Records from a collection

--- BEGIN ---

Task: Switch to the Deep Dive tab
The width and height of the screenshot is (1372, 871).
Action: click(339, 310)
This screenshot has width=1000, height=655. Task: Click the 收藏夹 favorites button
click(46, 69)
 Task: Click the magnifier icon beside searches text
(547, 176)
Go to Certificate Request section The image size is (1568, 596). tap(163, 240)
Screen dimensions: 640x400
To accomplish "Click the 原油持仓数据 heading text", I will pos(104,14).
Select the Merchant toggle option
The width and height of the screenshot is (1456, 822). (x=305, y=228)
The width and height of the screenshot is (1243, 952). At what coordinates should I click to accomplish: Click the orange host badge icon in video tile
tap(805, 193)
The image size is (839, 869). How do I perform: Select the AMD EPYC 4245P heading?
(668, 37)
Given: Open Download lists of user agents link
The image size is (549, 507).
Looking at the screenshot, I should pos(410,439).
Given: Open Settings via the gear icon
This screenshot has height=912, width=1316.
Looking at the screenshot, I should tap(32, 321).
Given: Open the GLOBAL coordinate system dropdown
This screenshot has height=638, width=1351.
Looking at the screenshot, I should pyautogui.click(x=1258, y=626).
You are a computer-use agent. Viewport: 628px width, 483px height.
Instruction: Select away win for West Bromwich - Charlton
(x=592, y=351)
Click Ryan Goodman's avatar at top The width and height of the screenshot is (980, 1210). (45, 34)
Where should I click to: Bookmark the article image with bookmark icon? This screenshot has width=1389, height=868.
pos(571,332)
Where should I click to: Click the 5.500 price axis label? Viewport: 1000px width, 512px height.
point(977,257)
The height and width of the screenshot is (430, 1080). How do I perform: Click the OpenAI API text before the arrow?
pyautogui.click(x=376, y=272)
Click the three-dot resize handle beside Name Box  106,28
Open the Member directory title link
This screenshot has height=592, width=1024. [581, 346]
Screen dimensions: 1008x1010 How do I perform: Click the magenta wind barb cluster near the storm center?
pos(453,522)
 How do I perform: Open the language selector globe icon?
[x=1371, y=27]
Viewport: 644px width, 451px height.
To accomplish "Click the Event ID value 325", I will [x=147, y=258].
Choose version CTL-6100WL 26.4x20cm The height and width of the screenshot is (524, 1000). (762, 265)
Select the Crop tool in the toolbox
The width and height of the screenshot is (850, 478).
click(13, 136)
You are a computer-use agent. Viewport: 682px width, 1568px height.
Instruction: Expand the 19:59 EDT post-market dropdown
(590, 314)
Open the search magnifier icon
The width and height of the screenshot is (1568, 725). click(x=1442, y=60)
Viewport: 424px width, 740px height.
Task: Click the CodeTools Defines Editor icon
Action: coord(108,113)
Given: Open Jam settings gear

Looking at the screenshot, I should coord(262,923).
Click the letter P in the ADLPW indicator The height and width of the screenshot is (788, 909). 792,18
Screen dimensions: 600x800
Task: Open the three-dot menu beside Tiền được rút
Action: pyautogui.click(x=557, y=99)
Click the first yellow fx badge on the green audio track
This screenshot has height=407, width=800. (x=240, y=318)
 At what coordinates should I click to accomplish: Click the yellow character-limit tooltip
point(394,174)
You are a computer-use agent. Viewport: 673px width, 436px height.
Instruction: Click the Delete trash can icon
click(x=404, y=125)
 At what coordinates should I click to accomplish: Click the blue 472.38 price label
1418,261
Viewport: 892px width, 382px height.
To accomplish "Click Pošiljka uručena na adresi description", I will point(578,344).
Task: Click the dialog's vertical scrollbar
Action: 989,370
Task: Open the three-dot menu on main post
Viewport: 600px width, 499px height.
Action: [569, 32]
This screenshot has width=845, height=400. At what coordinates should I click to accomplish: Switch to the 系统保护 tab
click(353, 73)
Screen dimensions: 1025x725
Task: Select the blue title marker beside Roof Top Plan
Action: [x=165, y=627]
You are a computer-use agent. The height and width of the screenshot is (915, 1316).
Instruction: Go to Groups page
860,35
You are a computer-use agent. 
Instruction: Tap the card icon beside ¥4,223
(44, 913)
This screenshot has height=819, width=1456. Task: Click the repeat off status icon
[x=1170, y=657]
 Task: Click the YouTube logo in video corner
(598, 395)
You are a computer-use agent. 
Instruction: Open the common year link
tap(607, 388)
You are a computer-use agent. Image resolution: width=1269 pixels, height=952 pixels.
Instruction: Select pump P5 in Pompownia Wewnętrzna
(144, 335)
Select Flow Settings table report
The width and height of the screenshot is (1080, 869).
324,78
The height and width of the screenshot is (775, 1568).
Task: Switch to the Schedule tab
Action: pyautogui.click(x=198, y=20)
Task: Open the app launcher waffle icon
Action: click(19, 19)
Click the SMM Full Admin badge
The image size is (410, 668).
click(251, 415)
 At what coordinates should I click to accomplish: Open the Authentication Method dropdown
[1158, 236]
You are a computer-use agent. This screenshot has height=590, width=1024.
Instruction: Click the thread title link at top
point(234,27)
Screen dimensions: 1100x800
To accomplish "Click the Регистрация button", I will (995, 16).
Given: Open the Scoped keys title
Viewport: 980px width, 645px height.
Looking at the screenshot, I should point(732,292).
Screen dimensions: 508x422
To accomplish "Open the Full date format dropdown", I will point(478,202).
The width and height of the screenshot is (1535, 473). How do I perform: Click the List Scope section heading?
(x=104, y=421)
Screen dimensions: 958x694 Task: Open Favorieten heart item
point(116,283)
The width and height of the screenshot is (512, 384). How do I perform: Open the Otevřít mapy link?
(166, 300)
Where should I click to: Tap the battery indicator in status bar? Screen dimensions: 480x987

--- END ---

* **Instructions to follow**
Rewrite every line of the material above as a numbered list, omitting any blank lines.

* **Task response**
1. Task: Switch to the Deep Dive tab
2. The width and height of the screenshot is (1372, 871).
3. Action: click(339, 310)
4. This screenshot has width=1000, height=655. Task: Click the 收藏夹 favorites button
5. click(46, 69)
6.  Task: Click the magnifier icon beside searches text
7. (547, 176)
8. Go to Certificate Request section The image size is (1568, 596). tap(163, 240)
9. Screen dimensions: 640x400
10. To accomplish "Click the 原油持仓数据 heading text", I will pos(104,14).
11. Select the Merchant toggle option
12. The width and height of the screenshot is (1456, 822). (x=305, y=228)
13. The width and height of the screenshot is (1243, 952). At what coordinates should I click to accomplish: Click the orange host badge icon in video tile
14. tap(805, 193)
15. The image size is (839, 869). How do I perform: Select the AMD EPYC 4245P heading?
16. (668, 37)
17. Given: Open Download lists of user agents link
18. The image size is (549, 507).
19. Looking at the screenshot, I should pos(410,439).
20. Given: Open Settings via the gear icon
21. This screenshot has height=912, width=1316.
22. Looking at the screenshot, I should tap(32, 321).
23. Given: Open the GLOBAL coordinate system dropdown
24. This screenshot has height=638, width=1351.
25. Looking at the screenshot, I should pyautogui.click(x=1258, y=626).
26. You are a computer-use agent. Viewport: 628px width, 483px height.
27. Instruction: Select away win for West Bromwich - Charlton
28. (x=592, y=351)
29. Click Ryan Goodman's avatar at top The width and height of the screenshot is (980, 1210). (45, 34)
30. Where should I click to: Bookmark the article image with bookmark icon? This screenshot has width=1389, height=868.
31. pos(571,332)
32. Where should I click to: Click the 5.500 price axis label? Viewport: 1000px width, 512px height.
33. point(977,257)
34. The height and width of the screenshot is (430, 1080). How do I perform: Click the OpenAI API text before the arrow?
35. pyautogui.click(x=376, y=272)
36. Click the three-dot resize handle beside Name Box  106,28
37. Open the Member directory title link
38. This screenshot has height=592, width=1024. [581, 346]
39. Screen dimensions: 1008x1010 How do I perform: Click the magenta wind barb cluster near the storm center?
40. pos(453,522)
41.  How do I perform: Open the language selector globe icon?
42. [x=1371, y=27]
43. Viewport: 644px width, 451px height.
44. To accomplish "Click the Event ID value 325", I will [x=147, y=258].
45. Choose version CTL-6100WL 26.4x20cm The height and width of the screenshot is (524, 1000). (762, 265)
46. Select the Crop tool in the toolbox
47. The width and height of the screenshot is (850, 478).
48. click(13, 136)
49. You are a computer-use agent. Viewport: 682px width, 1568px height.
50. Instruction: Expand the 19:59 EDT post-market dropdown
51. (590, 314)
52. Open the search magnifier icon
53. The width and height of the screenshot is (1568, 725). click(x=1442, y=60)
54. Viewport: 424px width, 740px height.
55. Task: Click the CodeTools Defines Editor icon
56. Action: coord(108,113)
57. Given: Open Jam settings gear
58. Looking at the screenshot, I should coord(262,923).
59. Click the letter P in the ADLPW indicator The height and width of the screenshot is (788, 909). 792,18
60. Screen dimensions: 600x800
61. Task: Open the three-dot menu beside Tiền được rút
62. Action: pyautogui.click(x=557, y=99)
63. Click the first yellow fx badge on the green audio track
64. This screenshot has height=407, width=800. (x=240, y=318)
65.  At what coordinates should I click to accomplish: Click the yellow character-limit tooltip
66. point(394,174)
67. You are a computer-use agent. Viewport: 673px width, 436px height.
68. Instruction: Click the Delete trash can icon
69. click(x=404, y=125)
70.  At what coordinates should I click to accomplish: Click the blue 472.38 price label
71. 1418,261
72. Viewport: 892px width, 382px height.
73. To accomplish "Click Pošiljka uručena na adresi description", I will point(578,344).
74. Task: Click the dialog's vertical scrollbar
75. Action: 989,370
76. Task: Open the three-dot menu on main post
77. Viewport: 600px width, 499px height.
78. Action: [569, 32]
79. This screenshot has width=845, height=400. At what coordinates should I click to accomplish: Switch to the 系统保护 tab
80. click(353, 73)
81. Screen dimensions: 1025x725
82. Task: Select the blue title marker beside Roof Top Plan
83. Action: [x=165, y=627]
84. You are a computer-use agent. The height and width of the screenshot is (915, 1316).
85. Instruction: Go to Groups page
86. 860,35
87. You are a computer-use agent. 
88. Instruction: Tap the card icon beside ¥4,223
89. (44, 913)
90. This screenshot has height=819, width=1456. Task: Click the repeat off status icon
91. [x=1170, y=657]
92.  Task: Click the YouTube logo in video corner
93. (598, 395)
94. You are a computer-use agent. 
95. Instruction: Open the common year link
96. tap(607, 388)
97. You are a computer-use agent. Image resolution: width=1269 pixels, height=952 pixels.
98. Instruction: Select pump P5 in Pompownia Wewnętrzna
99. (144, 335)
100. Select Flow Settings table report
101. The width and height of the screenshot is (1080, 869).
102. 324,78
103. The height and width of the screenshot is (775, 1568).
104. Task: Switch to the Schedule tab
105. Action: pyautogui.click(x=198, y=20)
106. Task: Open the app launcher waffle icon
107. Action: click(19, 19)
108. Click the SMM Full Admin badge
109. The image size is (410, 668).
110. click(251, 415)
111.  At what coordinates should I click to accomplish: Open the Authentication Method dropdown
112. [1158, 236]
113. You are a computer-use agent. This screenshot has height=590, width=1024.
114. Instruction: Click the thread title link at top
115. point(234,27)
116. Screen dimensions: 1100x800
117. To accomplish "Click the Регистрация button", I will (995, 16).
118. Given: Open the Scoped keys title
119. Viewport: 980px width, 645px height.
120. Looking at the screenshot, I should point(732,292).
121. Screen dimensions: 508x422
122. To accomplish "Open the Full date format dropdown", I will point(478,202).
123. The width and height of the screenshot is (1535, 473). How do I perform: Click the List Scope section heading?
124. (x=104, y=421)
125. Screen dimensions: 958x694 Task: Open Favorieten heart item
126. point(116,283)
127. The width and height of the screenshot is (512, 384). How do I perform: Open the Otevřít mapy link?
128. (166, 300)
129. Where should I click to: Tap the battery indicator in status bar? Screen dimensions: 480x987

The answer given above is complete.